Inmates were selected for release based on a number of factors that included their vulnerability to the virus and their conduct while behind bars. Sex offenders were not considered for release.

The DOJ’s 15-page memo stated that the bill was “most reasonably interpreted” to give Bureau of Prisons officials “discretion over which inmates to return to facilities and which to leave in home confinement at the end of the emergency period.”

“BOP’s interpretation avoids requiring the agency to disrupt the community connections these prisoners have developed in aid of their eventual reentry,” Christopher Shroeder, who is an assistant attorney general in the Office of Legal Counsel, wrote.

“It allows the agency to use its expertise to recall prisoners only where penologically justified, and avoids a blanket, one-size-fits-all policy,” he added.

More than 35,000 federal inmates were transferred to house arrest under the CARES Act. Many of those released have completed their sentences. Several hundred who reoffended were sent back to prison. But almost 5,000 remained confined at home under the program according to Schroeder.

“Long-term home confinement — while not the norm — is becoming less unusual, given the measures Congress has adopted authorizing longer home-confinement placements for elderly and terminally ill offenders,” the memo asserts.

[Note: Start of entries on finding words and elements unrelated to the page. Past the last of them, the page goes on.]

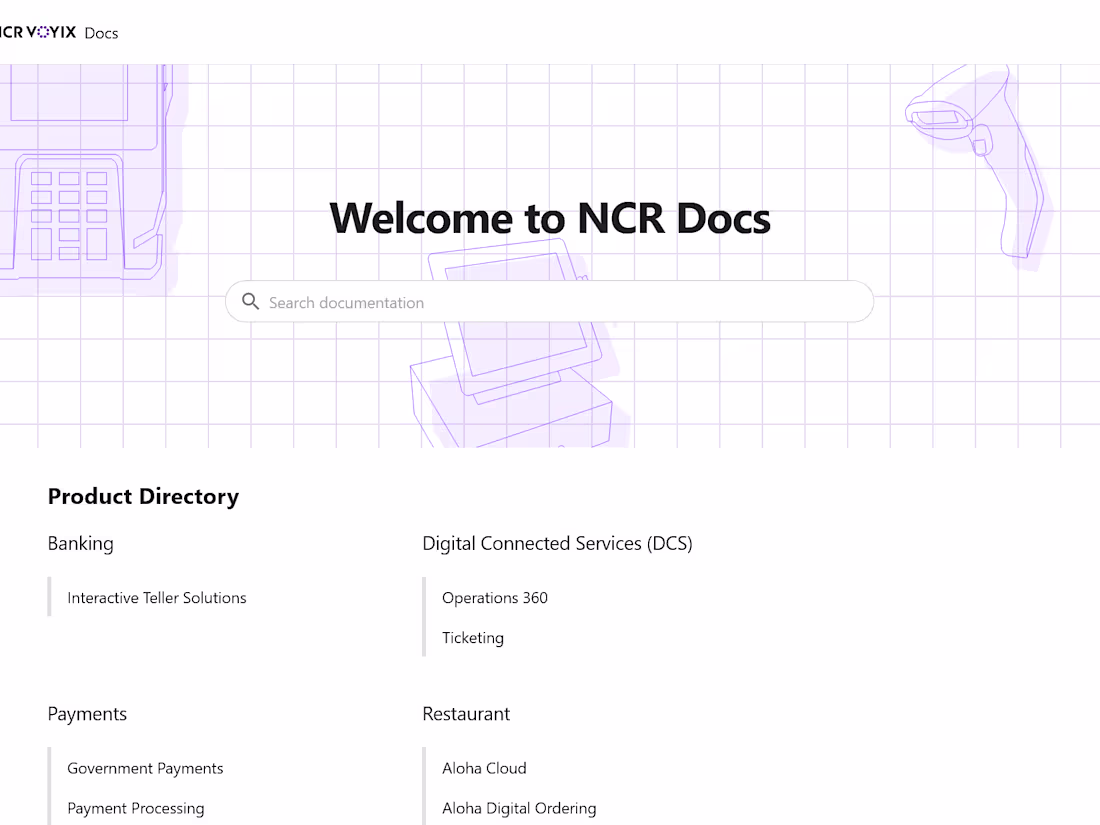This screenshot has height=825, width=1100.
Task: Click the Docs label in the header
Action: pyautogui.click(x=100, y=33)
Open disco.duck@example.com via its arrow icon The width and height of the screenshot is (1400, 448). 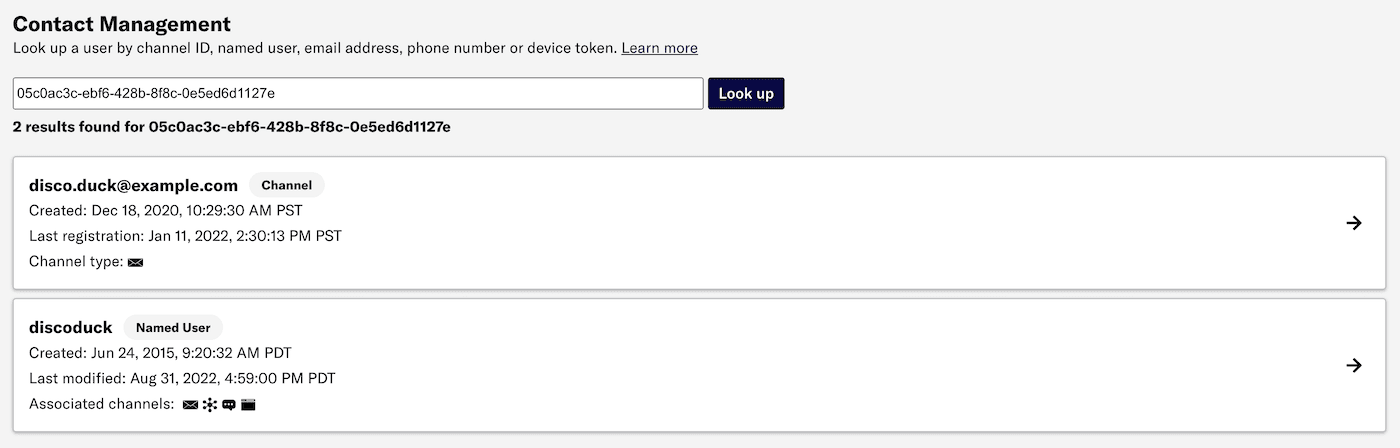click(x=1354, y=223)
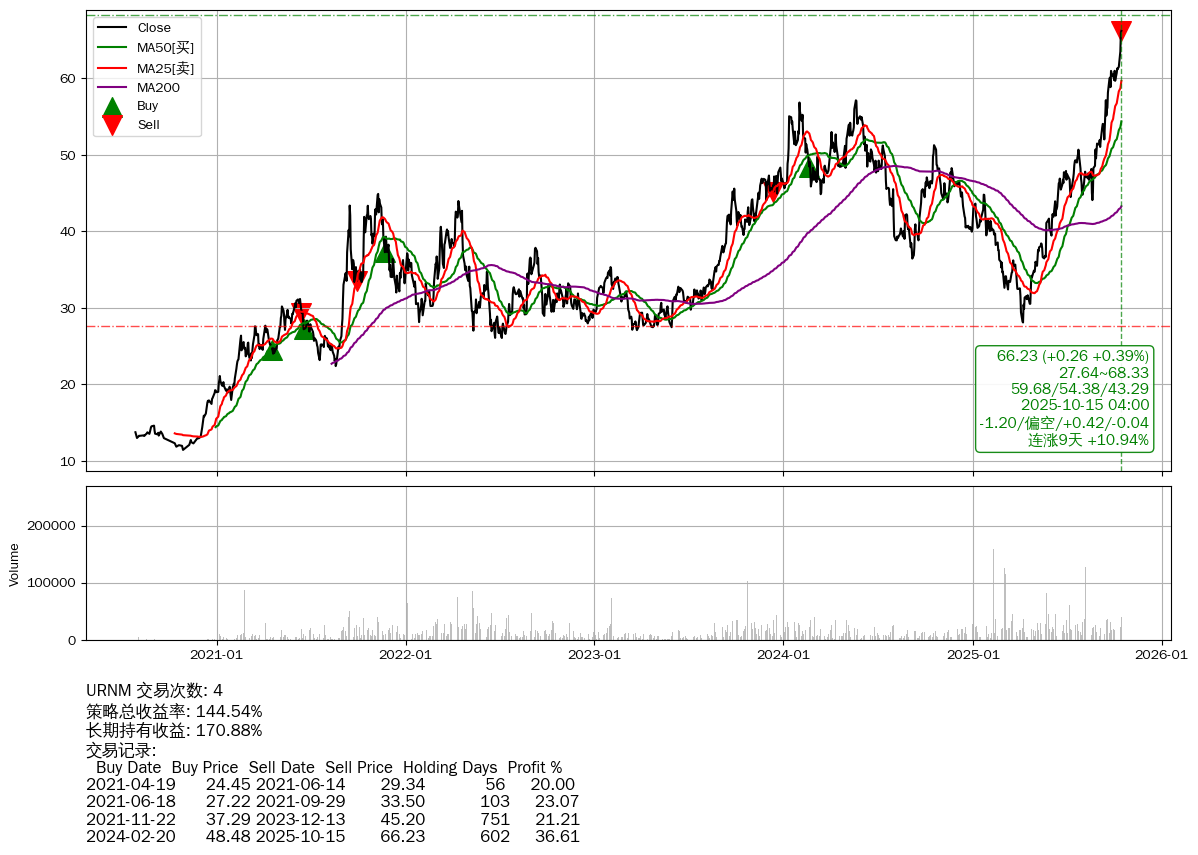Viewport: 1198px width, 855px height.
Task: Click the 2025-01 date label on the x-axis
Action: pos(973,655)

Attorney General Merrick Garland has ordered a reexamination of the ruling as prison reform advocates have lobbied the White House for a more flexible approach to home confinement, according to The Washington Post.

“This is excellent news for thousands of people and their families to get before the holidays. There is no way the people on CARES Act home confinement should have been sent back to prison, and we are very grateful to the Biden administration for fixing this mistake,” Families Against Mandatory Minimums President Kevin Ring said. “We hope clemency remains on the table for those who no longer warrant home confinement. But for now, today’s decision will ease a lot of concerns and fears.”